Repository for 4D Var data assimilation with ClimaX
Install the environment:
conda create -f environment.yml
You will probably need to install torch-harmonics from source. After activating the climaX_4dvar environment, run:
cd torch-harmonics
pip install -e .
This code assimilates radiosonde observations from the Integrated Global Radiosonde Archive (IGRA) Version 2.2.
This data may be downloaded from this link.
The data is contained in a .tar file, which contains a number of other .zip files with the radiosonde data from each station.

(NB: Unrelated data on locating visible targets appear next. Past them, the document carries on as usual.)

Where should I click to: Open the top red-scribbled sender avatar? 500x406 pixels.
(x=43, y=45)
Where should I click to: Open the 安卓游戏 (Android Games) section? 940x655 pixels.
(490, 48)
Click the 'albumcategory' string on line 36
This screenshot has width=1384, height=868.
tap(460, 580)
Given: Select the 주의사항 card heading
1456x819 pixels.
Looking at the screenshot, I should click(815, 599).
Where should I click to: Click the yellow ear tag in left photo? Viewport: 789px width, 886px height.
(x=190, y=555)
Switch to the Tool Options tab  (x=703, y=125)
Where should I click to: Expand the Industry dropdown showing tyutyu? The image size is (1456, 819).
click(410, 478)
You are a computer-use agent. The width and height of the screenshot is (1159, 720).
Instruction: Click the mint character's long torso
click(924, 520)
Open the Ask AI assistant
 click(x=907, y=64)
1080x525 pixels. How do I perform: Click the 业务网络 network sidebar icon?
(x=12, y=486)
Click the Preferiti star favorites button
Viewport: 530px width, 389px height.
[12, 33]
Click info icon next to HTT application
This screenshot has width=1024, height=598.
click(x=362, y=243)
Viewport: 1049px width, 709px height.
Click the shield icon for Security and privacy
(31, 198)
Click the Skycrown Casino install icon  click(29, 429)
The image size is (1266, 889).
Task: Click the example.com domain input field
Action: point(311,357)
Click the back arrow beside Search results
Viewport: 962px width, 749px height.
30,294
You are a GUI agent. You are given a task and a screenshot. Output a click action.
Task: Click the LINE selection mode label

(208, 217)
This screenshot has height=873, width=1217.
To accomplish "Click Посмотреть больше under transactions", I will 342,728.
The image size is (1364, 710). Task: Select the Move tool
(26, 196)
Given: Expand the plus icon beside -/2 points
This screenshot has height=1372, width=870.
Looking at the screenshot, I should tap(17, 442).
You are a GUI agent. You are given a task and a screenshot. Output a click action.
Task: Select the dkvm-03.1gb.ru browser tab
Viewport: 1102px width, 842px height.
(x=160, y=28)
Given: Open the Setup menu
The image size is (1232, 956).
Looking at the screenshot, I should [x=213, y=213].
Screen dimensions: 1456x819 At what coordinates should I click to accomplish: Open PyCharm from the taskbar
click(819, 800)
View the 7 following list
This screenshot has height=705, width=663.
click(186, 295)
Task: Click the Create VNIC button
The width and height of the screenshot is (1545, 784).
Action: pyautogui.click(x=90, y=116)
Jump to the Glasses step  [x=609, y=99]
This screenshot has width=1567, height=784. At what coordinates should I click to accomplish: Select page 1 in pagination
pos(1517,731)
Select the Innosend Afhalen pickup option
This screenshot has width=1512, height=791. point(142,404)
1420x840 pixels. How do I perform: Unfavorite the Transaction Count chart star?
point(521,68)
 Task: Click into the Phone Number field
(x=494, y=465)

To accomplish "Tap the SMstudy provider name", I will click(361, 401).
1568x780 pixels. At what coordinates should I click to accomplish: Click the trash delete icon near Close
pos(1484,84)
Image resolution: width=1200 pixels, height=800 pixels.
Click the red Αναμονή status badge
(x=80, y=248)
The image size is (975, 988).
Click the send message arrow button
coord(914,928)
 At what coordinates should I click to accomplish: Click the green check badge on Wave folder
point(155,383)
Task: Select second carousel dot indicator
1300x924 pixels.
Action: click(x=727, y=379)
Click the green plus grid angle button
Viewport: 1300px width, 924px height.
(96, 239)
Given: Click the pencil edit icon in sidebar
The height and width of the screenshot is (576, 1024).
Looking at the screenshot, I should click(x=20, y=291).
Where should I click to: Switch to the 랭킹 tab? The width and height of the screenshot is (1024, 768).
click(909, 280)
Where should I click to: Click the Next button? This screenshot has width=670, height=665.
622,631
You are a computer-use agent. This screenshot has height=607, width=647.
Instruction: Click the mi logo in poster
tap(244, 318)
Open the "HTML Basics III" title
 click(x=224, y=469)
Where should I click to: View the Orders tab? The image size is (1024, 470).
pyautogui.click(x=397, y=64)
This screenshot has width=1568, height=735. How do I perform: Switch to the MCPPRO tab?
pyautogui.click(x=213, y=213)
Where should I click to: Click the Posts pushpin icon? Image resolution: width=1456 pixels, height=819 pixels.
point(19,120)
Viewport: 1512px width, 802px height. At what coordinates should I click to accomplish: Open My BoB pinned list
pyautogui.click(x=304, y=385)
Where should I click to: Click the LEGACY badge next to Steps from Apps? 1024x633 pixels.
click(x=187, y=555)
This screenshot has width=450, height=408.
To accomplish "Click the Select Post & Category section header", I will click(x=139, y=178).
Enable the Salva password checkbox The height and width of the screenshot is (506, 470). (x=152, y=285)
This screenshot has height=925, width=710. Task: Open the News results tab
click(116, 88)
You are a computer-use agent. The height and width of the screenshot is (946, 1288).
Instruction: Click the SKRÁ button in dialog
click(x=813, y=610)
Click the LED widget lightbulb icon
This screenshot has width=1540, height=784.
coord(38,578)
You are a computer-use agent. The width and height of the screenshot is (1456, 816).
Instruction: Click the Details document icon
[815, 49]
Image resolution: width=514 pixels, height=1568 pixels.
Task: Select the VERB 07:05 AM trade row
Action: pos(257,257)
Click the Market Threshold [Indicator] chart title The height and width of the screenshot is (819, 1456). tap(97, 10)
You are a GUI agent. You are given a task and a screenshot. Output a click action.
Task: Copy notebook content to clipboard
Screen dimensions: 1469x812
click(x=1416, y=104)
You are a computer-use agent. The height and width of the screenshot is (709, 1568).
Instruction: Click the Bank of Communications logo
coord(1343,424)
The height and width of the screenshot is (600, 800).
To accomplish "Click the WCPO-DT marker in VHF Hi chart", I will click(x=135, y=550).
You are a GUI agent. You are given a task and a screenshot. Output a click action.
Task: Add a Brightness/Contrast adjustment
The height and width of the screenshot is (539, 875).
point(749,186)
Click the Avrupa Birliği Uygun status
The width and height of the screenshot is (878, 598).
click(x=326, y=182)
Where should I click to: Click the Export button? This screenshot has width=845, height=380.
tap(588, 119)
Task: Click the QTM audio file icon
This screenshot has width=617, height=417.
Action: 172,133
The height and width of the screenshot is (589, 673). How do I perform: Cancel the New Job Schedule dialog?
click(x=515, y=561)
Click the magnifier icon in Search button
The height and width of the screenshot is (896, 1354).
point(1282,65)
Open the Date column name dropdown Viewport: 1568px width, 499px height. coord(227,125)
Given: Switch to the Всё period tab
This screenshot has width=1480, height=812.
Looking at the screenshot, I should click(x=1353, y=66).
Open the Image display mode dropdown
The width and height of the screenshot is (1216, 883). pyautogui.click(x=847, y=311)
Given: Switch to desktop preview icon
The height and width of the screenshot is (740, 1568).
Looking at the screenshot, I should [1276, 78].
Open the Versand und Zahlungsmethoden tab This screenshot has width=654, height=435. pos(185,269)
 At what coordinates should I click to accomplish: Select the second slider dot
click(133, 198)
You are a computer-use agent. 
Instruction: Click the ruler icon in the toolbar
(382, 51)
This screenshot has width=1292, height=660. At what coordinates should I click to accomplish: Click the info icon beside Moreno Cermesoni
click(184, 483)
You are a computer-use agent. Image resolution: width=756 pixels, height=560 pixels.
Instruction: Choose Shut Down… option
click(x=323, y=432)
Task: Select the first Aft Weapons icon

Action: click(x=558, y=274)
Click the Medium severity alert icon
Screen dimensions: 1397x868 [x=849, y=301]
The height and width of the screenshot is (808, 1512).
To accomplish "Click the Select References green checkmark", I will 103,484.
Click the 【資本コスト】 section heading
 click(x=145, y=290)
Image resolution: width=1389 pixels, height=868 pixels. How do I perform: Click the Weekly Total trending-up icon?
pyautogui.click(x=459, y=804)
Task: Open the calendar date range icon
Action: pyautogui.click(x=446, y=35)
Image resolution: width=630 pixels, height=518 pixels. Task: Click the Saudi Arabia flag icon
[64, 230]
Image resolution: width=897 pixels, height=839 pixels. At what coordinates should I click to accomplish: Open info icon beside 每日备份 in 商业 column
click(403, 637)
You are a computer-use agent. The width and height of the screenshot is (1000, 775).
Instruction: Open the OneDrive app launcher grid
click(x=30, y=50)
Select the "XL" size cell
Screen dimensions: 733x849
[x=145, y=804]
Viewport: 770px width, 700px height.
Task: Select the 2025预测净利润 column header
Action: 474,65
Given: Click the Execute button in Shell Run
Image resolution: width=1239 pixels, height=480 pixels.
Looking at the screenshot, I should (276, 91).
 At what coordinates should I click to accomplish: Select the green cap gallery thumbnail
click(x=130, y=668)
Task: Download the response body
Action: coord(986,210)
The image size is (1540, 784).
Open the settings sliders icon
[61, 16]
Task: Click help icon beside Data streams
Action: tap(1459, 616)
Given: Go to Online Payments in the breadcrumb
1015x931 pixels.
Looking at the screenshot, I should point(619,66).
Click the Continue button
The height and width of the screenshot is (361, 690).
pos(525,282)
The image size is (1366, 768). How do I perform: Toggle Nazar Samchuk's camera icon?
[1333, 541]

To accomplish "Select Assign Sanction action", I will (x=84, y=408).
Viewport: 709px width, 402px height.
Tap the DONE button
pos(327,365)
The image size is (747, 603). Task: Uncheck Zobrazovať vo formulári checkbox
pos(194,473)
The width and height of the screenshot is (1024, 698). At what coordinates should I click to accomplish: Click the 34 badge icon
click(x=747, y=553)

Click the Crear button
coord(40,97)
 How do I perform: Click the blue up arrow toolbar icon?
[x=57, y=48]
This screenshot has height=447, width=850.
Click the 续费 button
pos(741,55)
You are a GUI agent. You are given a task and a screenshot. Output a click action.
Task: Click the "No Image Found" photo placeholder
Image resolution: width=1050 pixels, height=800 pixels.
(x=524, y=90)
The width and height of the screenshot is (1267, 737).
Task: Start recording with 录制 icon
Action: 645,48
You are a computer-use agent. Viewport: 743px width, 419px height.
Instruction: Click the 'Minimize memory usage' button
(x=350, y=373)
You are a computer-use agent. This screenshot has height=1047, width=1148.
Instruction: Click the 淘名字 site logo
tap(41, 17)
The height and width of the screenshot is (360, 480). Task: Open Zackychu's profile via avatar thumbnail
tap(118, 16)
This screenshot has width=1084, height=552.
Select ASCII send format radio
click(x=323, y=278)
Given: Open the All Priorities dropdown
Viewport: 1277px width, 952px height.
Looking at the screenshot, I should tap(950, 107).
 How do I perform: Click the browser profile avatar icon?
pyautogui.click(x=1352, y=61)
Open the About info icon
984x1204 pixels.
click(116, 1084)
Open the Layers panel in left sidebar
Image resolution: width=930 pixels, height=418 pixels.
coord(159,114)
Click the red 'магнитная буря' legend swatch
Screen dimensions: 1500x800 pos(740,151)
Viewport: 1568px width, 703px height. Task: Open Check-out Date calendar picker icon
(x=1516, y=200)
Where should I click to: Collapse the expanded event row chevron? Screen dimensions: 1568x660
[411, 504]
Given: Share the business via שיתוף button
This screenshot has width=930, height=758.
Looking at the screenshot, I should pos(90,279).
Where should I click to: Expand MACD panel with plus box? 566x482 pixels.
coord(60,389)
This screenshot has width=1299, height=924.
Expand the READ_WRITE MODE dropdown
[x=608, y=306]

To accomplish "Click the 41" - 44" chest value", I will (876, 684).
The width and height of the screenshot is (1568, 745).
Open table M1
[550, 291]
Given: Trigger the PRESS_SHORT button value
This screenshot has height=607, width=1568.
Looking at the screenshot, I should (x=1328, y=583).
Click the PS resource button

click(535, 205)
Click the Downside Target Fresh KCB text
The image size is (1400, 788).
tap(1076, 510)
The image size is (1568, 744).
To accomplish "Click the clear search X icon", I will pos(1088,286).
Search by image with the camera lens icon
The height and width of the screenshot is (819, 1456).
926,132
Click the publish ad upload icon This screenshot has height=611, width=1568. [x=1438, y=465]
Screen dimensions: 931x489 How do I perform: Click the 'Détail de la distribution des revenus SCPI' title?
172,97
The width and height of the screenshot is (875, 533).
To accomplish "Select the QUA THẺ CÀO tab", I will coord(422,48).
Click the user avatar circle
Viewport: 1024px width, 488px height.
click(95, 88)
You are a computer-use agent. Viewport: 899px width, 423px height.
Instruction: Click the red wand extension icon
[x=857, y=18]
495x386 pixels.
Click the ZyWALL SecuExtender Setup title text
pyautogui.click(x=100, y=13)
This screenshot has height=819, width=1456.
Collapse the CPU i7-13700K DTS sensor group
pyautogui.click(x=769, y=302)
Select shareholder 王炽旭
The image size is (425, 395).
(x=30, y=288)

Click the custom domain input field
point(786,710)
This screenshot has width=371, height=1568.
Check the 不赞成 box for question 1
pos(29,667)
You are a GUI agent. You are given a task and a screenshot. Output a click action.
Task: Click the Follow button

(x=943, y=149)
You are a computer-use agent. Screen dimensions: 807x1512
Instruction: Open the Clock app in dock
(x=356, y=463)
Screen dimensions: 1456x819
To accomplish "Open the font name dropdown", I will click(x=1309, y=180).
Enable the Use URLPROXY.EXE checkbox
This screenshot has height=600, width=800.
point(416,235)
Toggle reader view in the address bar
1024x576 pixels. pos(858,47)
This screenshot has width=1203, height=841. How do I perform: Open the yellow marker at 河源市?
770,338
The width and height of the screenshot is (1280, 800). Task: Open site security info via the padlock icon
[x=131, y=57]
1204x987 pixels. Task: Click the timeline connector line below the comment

We first process this data into an .hdf5 file by running process-obs/expand_data.py to unzip the data files, then
process_data/load_obs.py to extract the data for a prescribed set of years into a set of .hdf5 files, then run
process_data/combine_hdf5_files.py to combine all of these into a single .hdf5 file. One can delete the intermediate
.hdf5 files after this has finished.
We then run process-data/add_sh.py to extract only the data at the pressure levels our model predicts, convert the data
from the observed format to our model format, and compute specific humidity from dewpoint depression, pressure,
and temperature. Finally, we run process-data/compute_H_obs.py to standardize the observations based on the ClimaX climatology,
compute the observation operator model indices and
interpolation weights, and combine this into a final .hdf5 data file. If you don't want any of the intermediate .hdf5 files,
they may be deleted at this point.